Bien qu’il soit encore trop tôt pour dire si le président a effectivement fait machine arrière, face à la grève des enseignants, ses paroles qui n’ont pas été prononcées en l’air sont éloquentes et pour le moins symptomatiques du fonctionnement de notre docteur de président. On se souvient de l’autre exclamation «les femmes, je vous aime, je vous adore!». Une déclaration d’amour qui a fait mouche au cours de la dernière campagne présidentielle ayant débouché sur le mémorable K.-O mystérieux.

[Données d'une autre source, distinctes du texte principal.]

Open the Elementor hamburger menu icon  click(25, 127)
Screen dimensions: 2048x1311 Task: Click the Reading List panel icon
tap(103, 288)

Le gouvernement Yayi est coutumier des retournements de veste spectaculaires. Le scénario est largement connu aujourd’hui: face aux grèves, il joue les indifférents, puis le temps passant, il sort les muscles, menace de… défalquer et de… radier, ou fait mine de recruter d’autres agents qui remplaceraient les grévistes. Les tournées d’explication à l’intérieur du pays suivent, pour compléter le tableau. Chaque fois que le gouvernement a maille à partir avec certaines catégories sociales de la population, l’exercice est réédité avec toujours les mêmes résultats plutôt mitigés pour ne pas dire quasi nuls. L’objectif avoué est de susciter l’indignation des populations contre la catégorie sociale que le gouvernement veut clouer au pilori. Cela a bien fonctionné dans le cas des médecins et autres agents de santé mais jamais, elle ne soulève des vagues dans le sens d’une insurrection généralisée contre les grévistes. Au contraire! Généralement, tout se termine par des négociations où le gouvernement lâche du lest, comme dans le cas des financiers où une trêve est consentie, en attendant la prochaine grève.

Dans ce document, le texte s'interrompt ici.